By Tom Davis, World Vision Int, lead for health and nutrition
When my daughter was six weeks old, we almost lost her to a respiratory virus, so I understand the panic that some parents may be feeling right now as COVID-19 spreads to more and more communities. Surviving close calls is part of being a parent -- who doesn't have a story? But, we become informed and we learn things along the way, including how to live with a certain amount of anxiety and to trust our ability to protect our precious children from more serious future harms. Amidst the cacophony of coronavirus conversations, many are wondering just how dangerous the infection is to children.
The good news is that so far children seem to be remarkably resilient to the virus. Researchers at Johns Hopkins Bloomberg School of Public Health and in China looked at 72,000 COVID-19 cases from China and found that only 1 in 500 (0.2%) of children aged younger than 19 years died from the virus and there was not a single child death among children 0-9 years. (Feeling better?) Very few hospitalisations were also recorded. However, it is still early days and the picture could change as more research is done and as this health emergency unfolds, so we cannot let our guard down. The medical community is still unsure about why children seem to fare better when they have the virus. They may simply be fitter and more able to fight infection and recover.

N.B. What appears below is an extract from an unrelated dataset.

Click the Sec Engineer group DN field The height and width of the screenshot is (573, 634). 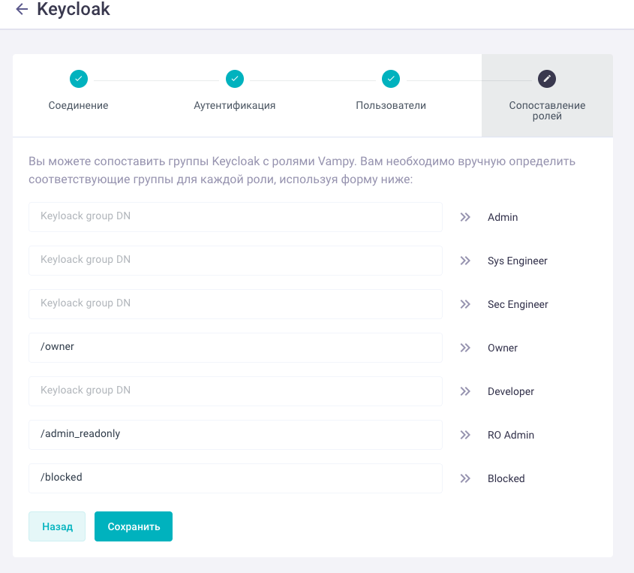(x=236, y=304)
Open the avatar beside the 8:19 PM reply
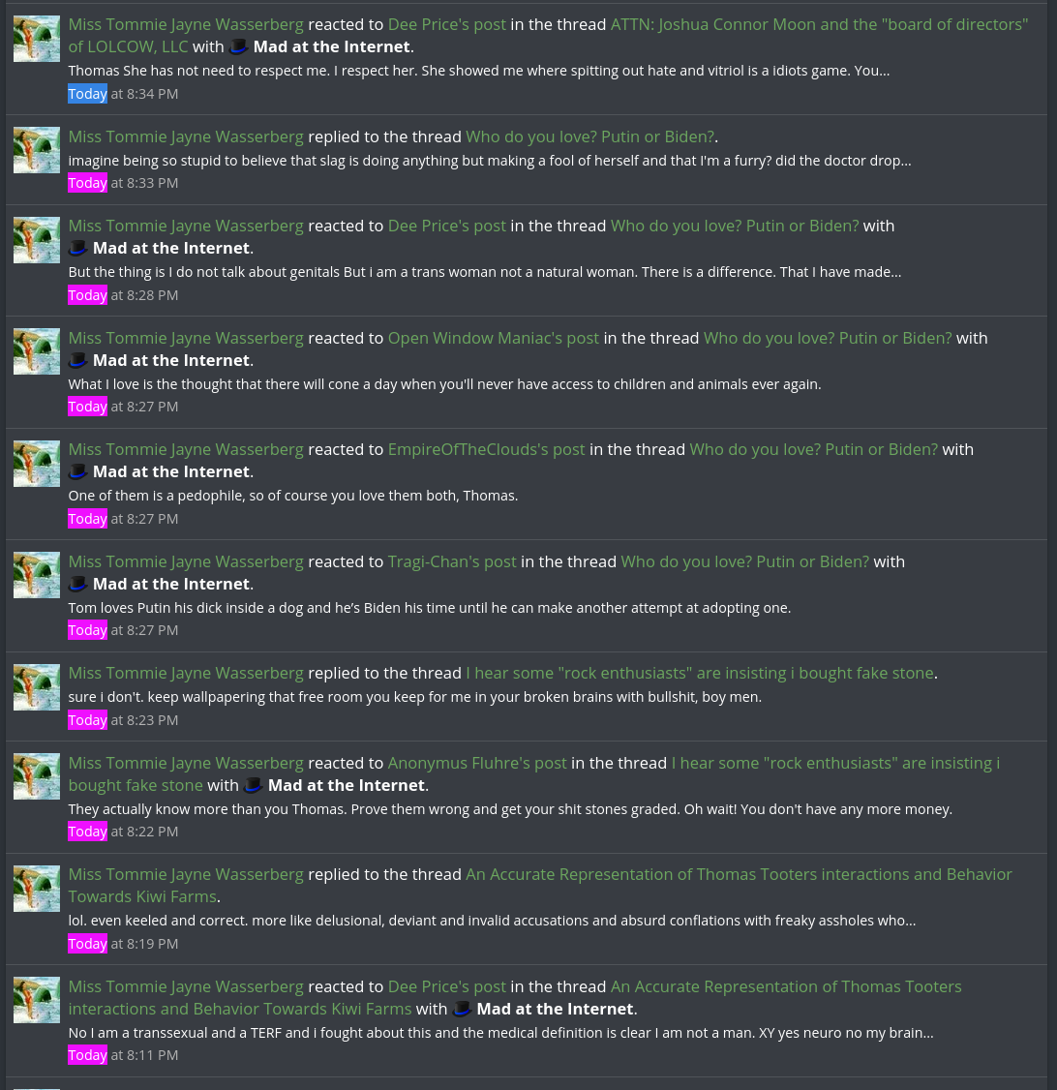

Still, this good news is no reason to be complacent about children as this threat unfolds. The impact of the virus on children - especially in poorer parts of the world - has yet to be factored in simply because -- for the most part -- COVID-19 has so far mercifully not spread to much of sub-Saharan Africa, countries in other parts of the world with weak health systems or to regions of the world with high refugee numbers. And, even if the mortality rate for children remains low for this virus, we can expect major impacts when young children lose their caregivers. We learned valuable lessons from the HIV/AIDS crisis about the substantial risks that children face when they are orphaned by a killer disease.

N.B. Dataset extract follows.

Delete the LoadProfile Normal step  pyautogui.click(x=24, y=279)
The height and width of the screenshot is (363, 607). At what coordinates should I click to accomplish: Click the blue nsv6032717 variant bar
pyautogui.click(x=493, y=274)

Another reason not to be complacent is that grandparents, elderly neighbours, family members with other severe illnesses, and those with low immunity to disease are at higher risk of dying. The same research that reported zero deaths among children also found that nearly 15% of those aged over 80 died following COVID-19 infection. Those with asthma, diabetes and heart disease are also at greater risk of succumbing to the virus. We do not fully understand the degree to which children may be transmitting COVID-19 to their caregivers and others, but we must act with limited data: Parents and caregivers must be vigilant about encouraging children to develop habits that will reduce the chance that they will get the virus or pass it on to these other groups who may be at much higher risk of serious disease.
Children should be regularly and thoroughly washing their hands with soap or sanitizer many times a day, and applying good respiratory hygiene: coughing or sneezing into their elbow or even better into a tissue that then immediately gets safely thrown away. Caregivers can help by not sending children to school or public events when they are ill and doing the same themselves.

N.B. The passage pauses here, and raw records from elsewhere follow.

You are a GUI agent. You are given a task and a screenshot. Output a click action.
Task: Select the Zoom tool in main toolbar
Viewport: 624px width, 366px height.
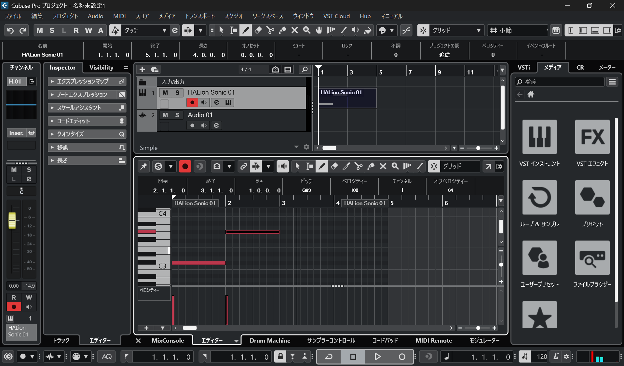click(307, 30)
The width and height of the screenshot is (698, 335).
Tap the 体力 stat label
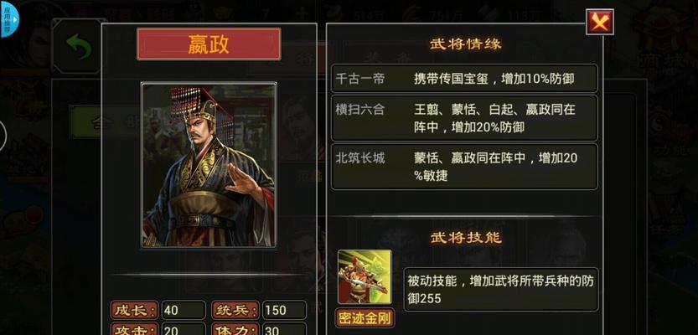point(235,329)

COVID-19 appears to be more than twice as infectious as the typical seasonal flu. Schools can be hotspots for viral transmission, since there are often lots of boys and girls sitting and playing in close proximity to each other, engaging in rough and tumble play in the playground and touching classroom door handles that scores of others have handled. While it may seem scary to both children and parents to shut down schools, the main reason some countries like Italy and China have closed them down is because children might carry the virus home or into the community where those who are much more susceptible to the disease live.
As more and more hospitals and intensive care units become overwhelmed, children will also be put at higher risk. With fewer beds to go around and medical staff under severe strain, there will be less capacity to treat patients with other medical conditions and children may be among them.
While these additional risks to children may be mild in higher-income countries, they will be greatly magnified in poorer countries. Public health experts are watching COVID-19’s spread into additional countries in sub-Saharan Africa and fear what may happen when it reaches refugee camps and dense urban settlements since a shortage of hospitals and ICU facilities could mean life or death in those places. The mortality rate for COVID-19 in these countries could be much greater than what we have already witnessed simply because advanced and even basic medical care is much less available. The prevalence of other diseases such as malaria, pneumonia, HIV/AIDS, and TB will also mean that many people -- including children -- will be trying to fight COVID-19 with compromised immune systems and complicating factors.
When children in these places lose their mums and dads, grandparents, other caregivers and elderly loved ones in much greater numbers, they will also experience much more vulnerability. In the poorest places, some children will simply not be able to survive and may choose to resort to desperate measures that include having to beg on the streets, leaving school to work or even having to sell themselves. We have seen it before with HIV/AIDS, Ebola and other killer diseases, and we must act now to avoid this loss of life.
As always, World Vision is hard at work trying to keep children and their caregivers safe. In Asia, we have been working for weeks to promote prevention behaviours and to educate communities on how to keep themselves safe, providing protective equipment to health workers, engaging with government health authorities and planning next steps on how to respond. And, our workers in countries with weaker health systems are taking steps to reduce the impact that COVID-19 will have when it arrives at their doors. This is not a time to panic. The containment efforts to date have bought us some time and we need to use it wisely to prepare every country and every family. We are all survivors. We can do this.